- Objet de l'exercice -
Reproduisez intégralement, sans la moindre modification, le texte sur le financement de l'entrepreneuriat des jeunes en Afrique.

- Texte fourni -
▶
Toutefois, le problème d’accès au financement n’est pas toujours le plus déterminant de l’entrepreneuriat africain au niveau des jeunes ; c’est juste parfois un prétexte ou une apparence. Un très grand nombre de start-ups et d’entrepreneurs jeunes ne disposent pas d’une capacité suffisante en matière de gestion comptable et financière, ou en matière de gestion d’entreprise de manière plus générale. Aucune banque, aucun investisseur national ou international sérieux ne confiera ses ressources dans des amateurs. Il est urgent de développer ces compétences au sein des jeunes entreprises. L’Etat et les organisations qui peuvent aider les jeunes, et les aspirants entrepreneurs eux-mêmes sont ici interpellés.
Quel rôle doivent jouer les gouvernants africains dans ce processus ?
Malgré les difficultés, ils doivent trouver les dispositifs financiers nécessaires pour davantage financer à la fois le secteur agricole et celui des TIC, compte tenu de leurs potentiels. Bâtir davantage de partenariats publics/privés, notamment au niveau national, est indispensable. Mais le premier levier de mobilisation des ressources doit être la meilleure gouvernance des deniers publics et de ceux mobilisés par la coopération. Enormément de millions peuvent être libérés grâce à une meilleure gouvernance. Au niveau du financement des start-ups, comme l’illustrent les statistiques précédemment citées, l’appui financier de l’Etat africain est très marginal, même si nous avons quelques prix nationaux ici et là. Il est donc important d’appeler à un renforcement de la contribution de la puissance publique et du secteur privé national dans le financement de l’innovation et de l’entrepreneuriat en Afrique.
◀
- Extrait de données -
▶
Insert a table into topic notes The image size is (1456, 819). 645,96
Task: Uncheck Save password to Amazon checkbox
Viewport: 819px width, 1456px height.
◀
- Réponse complète -
Toutefois, le problème d’accès au financement n’est pas toujours le plus déterminant de l’entrepreneuriat africain au niveau des jeunes ; c’est juste parfois un prétexte ou une apparence. Un très grand nombre de start-ups et d’entrepreneurs jeunes ne disposent pas d’une capacité suffisante en matière de gestion comptable et financière, ou en matière de gestion d’entreprise de manière plus générale. Aucune banque, aucun investisseur national ou international sérieux ne confiera ses ressources dans des amateurs. Il est urgent de développer ces compétences au sein des jeunes entreprises. L’Etat et les organisations qui peuvent aider les jeunes, et les aspirants entrepreneurs eux-mêmes sont ici interpellés.
Quel rôle doivent jouer les gouvernants africains dans ce processus ?
Malgré les difficultés, ils doivent trouver les dispositifs financiers nécessaires pour davantage financer à la fois le secteur agricole et celui des TIC, compte tenu de leurs potentiels. Bâtir davantage de partenariats publics/privés, notamment au niveau national, est indispensable. Mais le premier levier de mobilisation des ressources doit être la meilleure gouvernance des deniers publics et de ceux mobilisés par la coopération. Enormément de millions peuvent être libérés grâce à une meilleure gouvernance. Au niveau du financement des start-ups, comme l’illustrent les statistiques précédemment citées, l’appui financier de l’Etat africain est très marginal, même si nous avons quelques prix nationaux ici et là. Il est donc important d’appeler à un renforcement de la contribution de la puissance publique et du secteur privé national dans le financement de l’innovation et de l’entrepreneuriat en Afrique.